Hootie captured my current frustrations about time best, I think I’m out of my mind / thinking about time. That reference is apparently about 24 years old… enough time for Hootie to become Darius, cycle through R&B and Country before circling back to the Blowfish he left in the Cracked Rear View so long ago. But that’s not the time I’m talking about today.

No my friends, today it’s all about Time Zones in ServiceNow. Time is one of my least favorite data constructs to work with. Sure, on the surface it seems simple, harmless even. But as some members of my team discovered, there can be a whole lot of pain and sorrow running free when it comes to working with time zones (particularly in Service Portal and Custom UIs).

Who’s Time is it Anyway

The big error many developers make is thinking about time and time zones as relative to our own physical location. This turns out to be a huge oversimplification. In fact, in the simplest case, there are at least 5 potential time zones to consider:

UTC

Coordinated Universal Time is the big time standard. ServiceNow stores date and time objects internally in the database in this time zone as the number of ms since 1970-01-01 00:00:00.

System Time Zone

The system time zone is the one ServiceNow stores in the glide.sys.default.tz System Property (System Properties > Basic Configuration). When the API documentation refers to system time zone, this is the one that it means (such as with GlideDateTime’s getValue function). It is also used as a User’s default local time zone.

User’s Profile Time Zone

The user’s profile time zone is referred to as the user’s time zone or local time zone in the API documentation. For disambiguation, I will refer to it as the user’s profile time zone. This is because it is specified on the User’s sys_user record as part of their profile. The value defaults to the system time zone.

This time zone is the one used in all GlideDate and GlideDateTime fields. So when a user updates a date time selection on a form, this is the time zone that ServiceNow assumes.

Browser Time Zone

When using AngularJS or MomentJS style date and time formatting libraries, they know nothing about ServiceNow’s time zone properties. As such, they by default assume the time zone of the computer and browser being used. It’s important to note that this is NOT the same as the user’s profile time or the user’s physical location.

This is the timezone the computer believes itself to be in as displayed on it’s clock.

Users Physical Location

This is the time zone we all assume most of the time, the physical location of the user.

ServiceNow Time Zone Conversions

So why do I highlight each of these distinct time zones? First and foremost, to show that there is a lot of both explicit and implicit time zone converting going on.

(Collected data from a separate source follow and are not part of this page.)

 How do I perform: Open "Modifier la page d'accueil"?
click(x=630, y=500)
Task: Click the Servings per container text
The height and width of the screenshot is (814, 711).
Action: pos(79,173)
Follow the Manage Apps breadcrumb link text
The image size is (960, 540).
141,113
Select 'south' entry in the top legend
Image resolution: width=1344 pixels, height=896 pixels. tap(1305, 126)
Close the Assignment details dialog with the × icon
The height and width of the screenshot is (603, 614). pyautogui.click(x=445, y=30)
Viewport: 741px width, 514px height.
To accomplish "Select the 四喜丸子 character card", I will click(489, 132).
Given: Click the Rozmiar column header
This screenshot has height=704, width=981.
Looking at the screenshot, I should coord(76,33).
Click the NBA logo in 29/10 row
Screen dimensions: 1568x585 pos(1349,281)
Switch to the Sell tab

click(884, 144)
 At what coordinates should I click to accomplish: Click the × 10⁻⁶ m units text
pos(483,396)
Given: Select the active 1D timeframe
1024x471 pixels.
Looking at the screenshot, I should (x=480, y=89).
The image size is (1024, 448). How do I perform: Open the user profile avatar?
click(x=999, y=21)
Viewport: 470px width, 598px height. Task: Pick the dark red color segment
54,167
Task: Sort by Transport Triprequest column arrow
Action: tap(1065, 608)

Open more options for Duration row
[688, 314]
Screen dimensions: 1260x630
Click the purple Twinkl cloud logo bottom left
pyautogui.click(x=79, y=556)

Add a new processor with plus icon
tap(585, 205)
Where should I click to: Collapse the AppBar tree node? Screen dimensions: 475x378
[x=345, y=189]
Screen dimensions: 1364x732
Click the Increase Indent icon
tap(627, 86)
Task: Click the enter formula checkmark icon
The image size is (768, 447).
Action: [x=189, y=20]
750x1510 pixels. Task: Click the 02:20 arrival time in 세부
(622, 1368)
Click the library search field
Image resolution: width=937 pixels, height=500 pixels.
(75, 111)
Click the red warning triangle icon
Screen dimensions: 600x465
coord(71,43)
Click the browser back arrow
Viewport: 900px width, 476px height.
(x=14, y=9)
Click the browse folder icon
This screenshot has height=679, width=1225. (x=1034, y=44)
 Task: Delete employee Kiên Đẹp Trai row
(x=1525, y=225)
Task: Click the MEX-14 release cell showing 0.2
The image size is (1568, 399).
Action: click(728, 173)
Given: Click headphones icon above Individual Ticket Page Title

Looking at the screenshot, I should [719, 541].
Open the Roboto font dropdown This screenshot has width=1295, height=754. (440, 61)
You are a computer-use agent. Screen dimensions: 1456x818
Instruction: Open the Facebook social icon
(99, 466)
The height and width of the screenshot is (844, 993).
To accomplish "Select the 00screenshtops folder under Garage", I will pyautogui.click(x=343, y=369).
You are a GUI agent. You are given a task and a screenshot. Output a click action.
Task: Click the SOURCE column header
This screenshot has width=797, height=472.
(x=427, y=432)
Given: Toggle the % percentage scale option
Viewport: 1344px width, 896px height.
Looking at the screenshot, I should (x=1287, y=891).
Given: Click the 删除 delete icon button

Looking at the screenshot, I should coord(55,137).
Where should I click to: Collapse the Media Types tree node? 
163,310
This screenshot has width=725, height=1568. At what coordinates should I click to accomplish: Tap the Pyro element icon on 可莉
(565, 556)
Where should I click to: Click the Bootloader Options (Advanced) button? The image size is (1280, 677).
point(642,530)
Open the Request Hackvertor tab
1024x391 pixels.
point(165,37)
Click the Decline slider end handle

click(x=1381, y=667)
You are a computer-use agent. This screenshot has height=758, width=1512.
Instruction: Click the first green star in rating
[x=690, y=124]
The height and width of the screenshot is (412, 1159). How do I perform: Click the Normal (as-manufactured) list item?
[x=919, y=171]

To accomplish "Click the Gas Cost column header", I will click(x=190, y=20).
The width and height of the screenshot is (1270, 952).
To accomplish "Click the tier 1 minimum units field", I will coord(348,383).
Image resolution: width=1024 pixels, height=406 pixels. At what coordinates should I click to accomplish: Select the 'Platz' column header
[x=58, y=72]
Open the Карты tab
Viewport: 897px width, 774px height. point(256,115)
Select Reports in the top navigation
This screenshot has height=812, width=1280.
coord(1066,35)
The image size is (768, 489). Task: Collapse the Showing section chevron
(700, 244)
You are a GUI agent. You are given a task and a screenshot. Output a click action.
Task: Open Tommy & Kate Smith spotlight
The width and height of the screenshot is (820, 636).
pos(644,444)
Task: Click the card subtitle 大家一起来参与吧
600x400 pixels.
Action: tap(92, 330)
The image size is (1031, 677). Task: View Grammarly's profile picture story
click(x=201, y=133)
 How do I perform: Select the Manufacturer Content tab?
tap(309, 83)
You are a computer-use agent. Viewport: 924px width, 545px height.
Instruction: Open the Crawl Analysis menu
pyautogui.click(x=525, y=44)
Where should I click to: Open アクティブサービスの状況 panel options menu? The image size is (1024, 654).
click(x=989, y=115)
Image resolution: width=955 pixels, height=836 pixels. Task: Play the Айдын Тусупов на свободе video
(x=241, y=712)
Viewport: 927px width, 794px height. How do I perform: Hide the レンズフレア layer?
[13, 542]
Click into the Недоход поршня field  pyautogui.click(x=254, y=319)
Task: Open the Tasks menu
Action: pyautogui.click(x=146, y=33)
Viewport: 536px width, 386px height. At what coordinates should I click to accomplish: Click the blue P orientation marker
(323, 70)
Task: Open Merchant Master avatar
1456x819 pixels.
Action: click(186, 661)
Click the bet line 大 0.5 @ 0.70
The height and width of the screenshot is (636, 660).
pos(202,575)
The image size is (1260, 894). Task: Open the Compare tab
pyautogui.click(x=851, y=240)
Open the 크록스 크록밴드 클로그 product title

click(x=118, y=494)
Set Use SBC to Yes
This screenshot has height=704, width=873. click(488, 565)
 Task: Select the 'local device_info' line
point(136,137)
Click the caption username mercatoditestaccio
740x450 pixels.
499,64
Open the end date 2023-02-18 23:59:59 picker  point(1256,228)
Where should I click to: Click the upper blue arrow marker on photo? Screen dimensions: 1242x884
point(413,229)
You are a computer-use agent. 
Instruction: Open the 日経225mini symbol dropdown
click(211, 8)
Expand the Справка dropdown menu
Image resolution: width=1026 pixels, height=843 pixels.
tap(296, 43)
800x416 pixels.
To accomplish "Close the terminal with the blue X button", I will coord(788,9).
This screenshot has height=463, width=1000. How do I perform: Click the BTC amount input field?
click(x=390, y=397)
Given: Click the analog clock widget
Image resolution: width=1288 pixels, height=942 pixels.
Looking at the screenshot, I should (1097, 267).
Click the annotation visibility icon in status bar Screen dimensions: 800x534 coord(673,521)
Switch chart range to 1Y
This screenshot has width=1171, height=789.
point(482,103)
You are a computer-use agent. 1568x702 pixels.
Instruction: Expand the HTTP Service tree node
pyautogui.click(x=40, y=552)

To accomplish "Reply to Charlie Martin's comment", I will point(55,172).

ServiceNow Time Zone Conversions

For example, take a scenario where you have two users as in the image above. Each user has their own profile, browser, and physical time zones creating assumptions regarding how the system should operate. If User B was traveling to a location in a time zone outside of their profile’s time zone. Depending on their laptop and network connectivity, their browser time zone could be in sync with either the profile time zone, their physical time zone, or potentially neither.

Which time zone is the right one to use? It’s hard to say but I’m going to go with whichever one the users tell you when they kick your story back during acceptance testing!

What’s truly interesting is that it doesn’t even take two users to create confusion. In the scenario my team was troubleshooting, we had the following:

Time Zone Configuration:

  • System - UTC
  • User profile - UTC
  • Browser / Physical - CST

What happened:

  • User set a record start to 08:00
  • User navigated to portal and saw 03:00
  • User reported a time zone defect

If you look closely, you’ll notice that CST is UTC -5 and that’s the exact gap between the written time and the read time. You see, our widget used getNumericValue to obtain the UTC value but then processed it through AngularJS’s formatters to render the time in the browser’s time. In this case, the code was correct but the user still had unexpected results. In this case, I’d call the unexpected results a good thing because they highlighted an issue in the underlying system configuration. Oddly, this is something we likely would not have caught it if we had used the user profile time instead of browser time.

Helpful Tips

Look, time zones can be hard. I remember when posting blog articles on the ServiceNow Community and it would show some wild post times because my profile was wonky. ServiceNow does a lot to simplify working with time zones in their API and following a few simple tips can reduce the number of bugs:

Writing Date Times:

  • Use the GlideDateTime API
  • Don’t mix and match value and display value in the same operations. If you getDisplayValue, use setDisplayValue.

Formatting Date Times:

  • When in doubt use getDisplayValue
  • When custom formatting, try to leverage a library like MomentJS and use GlideDateTime’s getNumericValue function to provide the library a value it can use

Most of all, keep in mind which time zones are doing the writing, which are doing the reading, and which your user expects to see.

Keep it simple, let ServiceNow do the work, and maybe you can avoid wasting, wasting, wasting time troubleshooting.